The problem
Please write out all the entries exactly, without the pictures.

Data section
== Segment start ==
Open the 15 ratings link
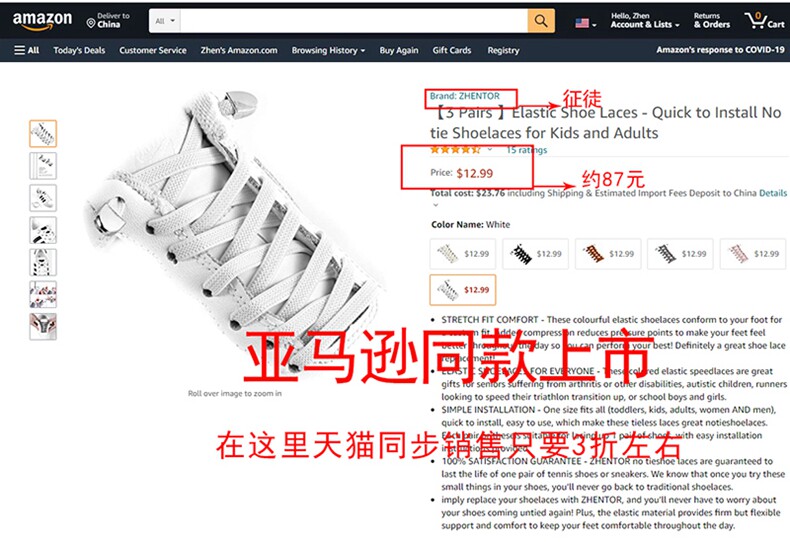 click(526, 150)
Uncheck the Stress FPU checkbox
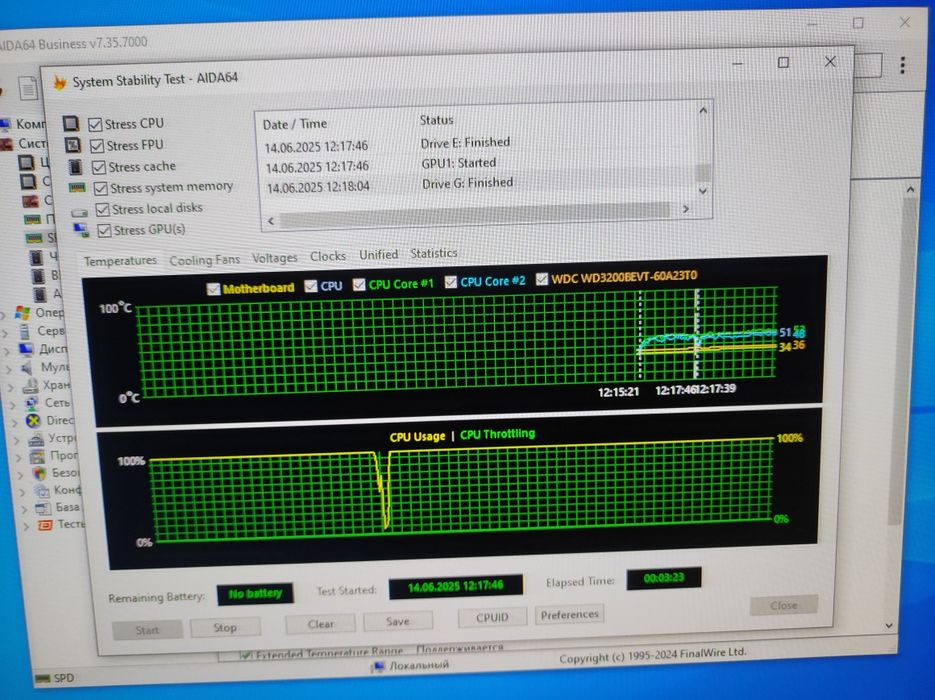Screen dimensions: 935x700 pos(97,145)
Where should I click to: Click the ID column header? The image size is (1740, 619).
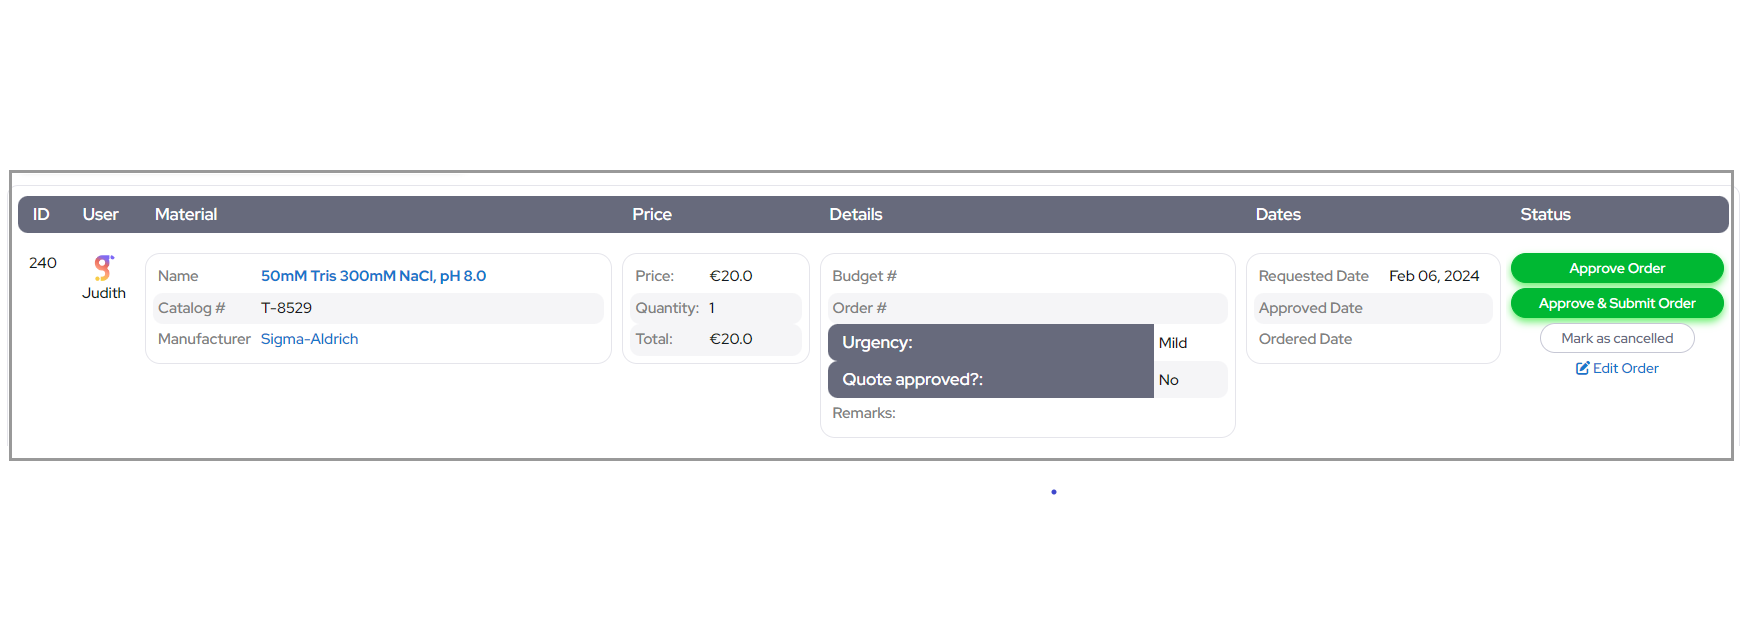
== Segment end ==
Exercise response
Open the 15 ratings link
 click(526, 150)
Uncheck the Stress FPU checkbox
Screen dimensions: 935x700 pos(97,145)
Where should I click to: Click the ID column header? The image size is (1740, 619).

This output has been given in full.